** Material supplied follows **

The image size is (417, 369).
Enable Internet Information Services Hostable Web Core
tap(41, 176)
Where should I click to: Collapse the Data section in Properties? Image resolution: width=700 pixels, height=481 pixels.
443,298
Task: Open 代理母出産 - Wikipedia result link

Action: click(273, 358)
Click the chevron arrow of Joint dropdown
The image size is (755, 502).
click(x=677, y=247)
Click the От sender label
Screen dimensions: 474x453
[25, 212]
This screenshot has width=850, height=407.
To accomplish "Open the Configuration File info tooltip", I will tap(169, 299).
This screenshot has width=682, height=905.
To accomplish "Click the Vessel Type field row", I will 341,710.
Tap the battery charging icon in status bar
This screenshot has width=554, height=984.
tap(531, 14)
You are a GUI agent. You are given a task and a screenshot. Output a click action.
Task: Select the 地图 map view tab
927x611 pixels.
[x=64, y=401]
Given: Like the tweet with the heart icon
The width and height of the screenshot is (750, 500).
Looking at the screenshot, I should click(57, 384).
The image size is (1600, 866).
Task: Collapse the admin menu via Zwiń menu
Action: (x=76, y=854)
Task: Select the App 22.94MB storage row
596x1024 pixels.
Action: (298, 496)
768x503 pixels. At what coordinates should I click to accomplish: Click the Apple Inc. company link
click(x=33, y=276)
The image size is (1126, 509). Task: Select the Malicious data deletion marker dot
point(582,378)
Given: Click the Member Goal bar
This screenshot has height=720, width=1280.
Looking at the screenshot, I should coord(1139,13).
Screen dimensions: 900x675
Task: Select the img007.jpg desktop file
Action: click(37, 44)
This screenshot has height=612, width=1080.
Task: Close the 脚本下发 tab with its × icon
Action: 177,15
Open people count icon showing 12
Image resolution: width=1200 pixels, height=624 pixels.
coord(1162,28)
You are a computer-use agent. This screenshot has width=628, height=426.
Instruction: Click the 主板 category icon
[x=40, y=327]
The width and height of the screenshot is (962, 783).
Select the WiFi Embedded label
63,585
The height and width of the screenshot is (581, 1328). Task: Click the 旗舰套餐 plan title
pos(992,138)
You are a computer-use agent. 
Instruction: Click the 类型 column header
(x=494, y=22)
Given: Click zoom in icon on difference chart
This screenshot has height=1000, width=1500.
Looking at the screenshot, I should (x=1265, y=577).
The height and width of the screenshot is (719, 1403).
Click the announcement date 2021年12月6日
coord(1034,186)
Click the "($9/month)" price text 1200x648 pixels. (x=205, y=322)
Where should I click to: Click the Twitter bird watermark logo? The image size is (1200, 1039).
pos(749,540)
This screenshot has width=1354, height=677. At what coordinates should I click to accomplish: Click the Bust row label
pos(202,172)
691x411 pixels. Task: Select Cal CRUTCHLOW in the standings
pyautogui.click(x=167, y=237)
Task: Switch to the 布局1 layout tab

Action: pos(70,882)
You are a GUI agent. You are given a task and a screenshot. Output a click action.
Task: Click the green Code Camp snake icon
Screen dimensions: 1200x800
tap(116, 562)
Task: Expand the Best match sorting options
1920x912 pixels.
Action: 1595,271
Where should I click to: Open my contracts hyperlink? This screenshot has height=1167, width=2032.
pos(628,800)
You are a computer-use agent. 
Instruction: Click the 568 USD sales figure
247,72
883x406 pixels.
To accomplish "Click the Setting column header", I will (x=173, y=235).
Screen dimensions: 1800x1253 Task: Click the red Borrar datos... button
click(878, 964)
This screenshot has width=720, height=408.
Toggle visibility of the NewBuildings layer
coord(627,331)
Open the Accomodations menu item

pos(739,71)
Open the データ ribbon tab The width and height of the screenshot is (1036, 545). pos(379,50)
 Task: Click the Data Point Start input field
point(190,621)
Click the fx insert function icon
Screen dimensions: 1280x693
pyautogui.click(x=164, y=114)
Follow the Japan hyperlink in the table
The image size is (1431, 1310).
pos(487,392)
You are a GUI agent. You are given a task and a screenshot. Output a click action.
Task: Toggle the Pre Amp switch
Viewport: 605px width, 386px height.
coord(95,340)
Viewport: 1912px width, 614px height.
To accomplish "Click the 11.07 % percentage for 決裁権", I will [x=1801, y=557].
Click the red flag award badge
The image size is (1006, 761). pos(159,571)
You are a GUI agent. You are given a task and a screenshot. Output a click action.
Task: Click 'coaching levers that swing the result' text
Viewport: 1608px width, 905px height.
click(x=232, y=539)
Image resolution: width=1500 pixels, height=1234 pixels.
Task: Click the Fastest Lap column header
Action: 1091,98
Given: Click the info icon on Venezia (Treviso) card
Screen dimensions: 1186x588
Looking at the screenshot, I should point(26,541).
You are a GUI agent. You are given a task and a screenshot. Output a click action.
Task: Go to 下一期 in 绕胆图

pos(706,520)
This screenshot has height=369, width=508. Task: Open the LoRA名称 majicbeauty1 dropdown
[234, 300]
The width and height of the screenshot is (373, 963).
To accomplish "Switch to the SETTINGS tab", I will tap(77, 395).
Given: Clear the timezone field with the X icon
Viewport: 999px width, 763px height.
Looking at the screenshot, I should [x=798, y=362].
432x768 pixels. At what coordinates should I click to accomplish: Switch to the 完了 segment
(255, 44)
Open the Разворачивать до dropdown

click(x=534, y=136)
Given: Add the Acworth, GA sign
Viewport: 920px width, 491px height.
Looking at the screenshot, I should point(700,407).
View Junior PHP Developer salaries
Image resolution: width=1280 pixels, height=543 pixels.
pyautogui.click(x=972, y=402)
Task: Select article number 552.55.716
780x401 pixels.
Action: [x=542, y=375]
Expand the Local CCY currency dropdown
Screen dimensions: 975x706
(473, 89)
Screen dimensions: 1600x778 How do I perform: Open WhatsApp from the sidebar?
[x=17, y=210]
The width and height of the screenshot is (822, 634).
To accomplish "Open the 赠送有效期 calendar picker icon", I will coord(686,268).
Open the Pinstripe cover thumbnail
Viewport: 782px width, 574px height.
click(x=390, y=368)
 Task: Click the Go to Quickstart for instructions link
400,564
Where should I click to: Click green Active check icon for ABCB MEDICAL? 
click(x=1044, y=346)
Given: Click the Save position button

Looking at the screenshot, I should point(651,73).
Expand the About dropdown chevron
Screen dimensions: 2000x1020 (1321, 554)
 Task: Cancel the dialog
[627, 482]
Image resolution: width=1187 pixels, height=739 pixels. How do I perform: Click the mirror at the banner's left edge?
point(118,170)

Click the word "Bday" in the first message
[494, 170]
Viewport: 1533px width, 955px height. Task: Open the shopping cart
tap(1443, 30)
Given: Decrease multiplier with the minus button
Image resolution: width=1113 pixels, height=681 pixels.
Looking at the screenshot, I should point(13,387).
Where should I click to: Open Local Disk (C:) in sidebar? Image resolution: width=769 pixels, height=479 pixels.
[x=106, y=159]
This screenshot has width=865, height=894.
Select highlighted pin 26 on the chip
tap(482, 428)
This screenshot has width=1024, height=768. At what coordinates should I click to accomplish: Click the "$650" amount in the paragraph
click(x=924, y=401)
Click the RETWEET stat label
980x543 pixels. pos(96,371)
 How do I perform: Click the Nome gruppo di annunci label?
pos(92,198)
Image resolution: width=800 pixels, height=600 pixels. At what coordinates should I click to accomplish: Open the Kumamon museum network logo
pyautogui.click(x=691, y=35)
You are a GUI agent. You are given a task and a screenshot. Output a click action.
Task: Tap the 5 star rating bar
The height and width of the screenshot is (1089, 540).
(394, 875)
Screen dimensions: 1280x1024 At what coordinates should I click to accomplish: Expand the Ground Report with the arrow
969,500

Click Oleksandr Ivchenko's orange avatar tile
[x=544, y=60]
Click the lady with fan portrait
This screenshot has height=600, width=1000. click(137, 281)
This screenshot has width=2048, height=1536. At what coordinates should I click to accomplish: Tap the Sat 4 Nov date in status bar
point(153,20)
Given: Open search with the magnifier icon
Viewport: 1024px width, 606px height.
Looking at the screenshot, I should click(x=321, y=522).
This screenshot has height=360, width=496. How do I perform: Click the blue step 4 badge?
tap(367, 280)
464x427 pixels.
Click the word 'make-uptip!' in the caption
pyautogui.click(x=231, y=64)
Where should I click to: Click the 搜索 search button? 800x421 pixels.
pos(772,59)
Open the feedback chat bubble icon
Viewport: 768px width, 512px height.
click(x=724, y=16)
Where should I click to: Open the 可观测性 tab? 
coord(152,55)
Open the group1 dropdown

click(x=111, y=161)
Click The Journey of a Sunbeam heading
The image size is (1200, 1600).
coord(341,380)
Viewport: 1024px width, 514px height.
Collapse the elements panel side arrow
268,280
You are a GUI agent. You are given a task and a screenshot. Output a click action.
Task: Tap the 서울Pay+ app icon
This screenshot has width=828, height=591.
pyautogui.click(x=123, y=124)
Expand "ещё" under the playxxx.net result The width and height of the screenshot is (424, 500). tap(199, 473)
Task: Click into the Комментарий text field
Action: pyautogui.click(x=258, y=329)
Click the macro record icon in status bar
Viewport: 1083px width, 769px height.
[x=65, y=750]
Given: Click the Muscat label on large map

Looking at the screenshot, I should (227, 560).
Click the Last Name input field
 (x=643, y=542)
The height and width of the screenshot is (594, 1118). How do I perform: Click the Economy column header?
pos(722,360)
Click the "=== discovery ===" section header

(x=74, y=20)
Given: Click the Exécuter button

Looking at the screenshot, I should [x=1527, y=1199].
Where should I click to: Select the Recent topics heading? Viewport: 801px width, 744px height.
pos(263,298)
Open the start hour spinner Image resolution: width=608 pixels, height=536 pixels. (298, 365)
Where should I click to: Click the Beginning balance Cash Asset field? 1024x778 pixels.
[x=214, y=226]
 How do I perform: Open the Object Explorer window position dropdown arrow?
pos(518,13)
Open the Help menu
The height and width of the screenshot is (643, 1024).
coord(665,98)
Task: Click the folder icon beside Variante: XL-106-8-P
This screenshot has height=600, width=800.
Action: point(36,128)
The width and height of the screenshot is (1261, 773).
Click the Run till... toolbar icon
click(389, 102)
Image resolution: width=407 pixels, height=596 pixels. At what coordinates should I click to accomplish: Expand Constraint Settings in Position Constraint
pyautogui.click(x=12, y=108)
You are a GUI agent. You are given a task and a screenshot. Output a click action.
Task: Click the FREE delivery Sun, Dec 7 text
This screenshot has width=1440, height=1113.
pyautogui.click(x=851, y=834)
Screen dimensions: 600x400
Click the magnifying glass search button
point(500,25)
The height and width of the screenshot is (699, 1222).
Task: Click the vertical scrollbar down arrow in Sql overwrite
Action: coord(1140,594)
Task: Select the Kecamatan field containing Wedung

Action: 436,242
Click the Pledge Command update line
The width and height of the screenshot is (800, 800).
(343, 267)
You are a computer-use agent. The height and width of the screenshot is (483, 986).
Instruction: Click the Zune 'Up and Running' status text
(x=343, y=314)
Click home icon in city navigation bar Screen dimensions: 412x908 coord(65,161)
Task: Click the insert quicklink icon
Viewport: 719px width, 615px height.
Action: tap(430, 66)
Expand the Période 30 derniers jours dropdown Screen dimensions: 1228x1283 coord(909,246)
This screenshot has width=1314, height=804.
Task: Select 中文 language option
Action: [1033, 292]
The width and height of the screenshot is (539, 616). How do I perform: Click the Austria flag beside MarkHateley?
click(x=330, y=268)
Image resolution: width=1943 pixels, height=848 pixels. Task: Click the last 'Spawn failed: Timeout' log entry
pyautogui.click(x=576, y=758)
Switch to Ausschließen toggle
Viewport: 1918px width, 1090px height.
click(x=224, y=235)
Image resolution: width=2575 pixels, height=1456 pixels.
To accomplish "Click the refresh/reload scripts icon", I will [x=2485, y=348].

** End of Material supplied **

**Problem statement**
Reproduce every line above containing "computer".

**Your solution**
You are a computer-use agent. This screenshot has width=628, height=426.
You are a computer-use agent. 
You are a computer-use agent. 
You are a computer-use agent. The height and width of the screenshot is (483, 986).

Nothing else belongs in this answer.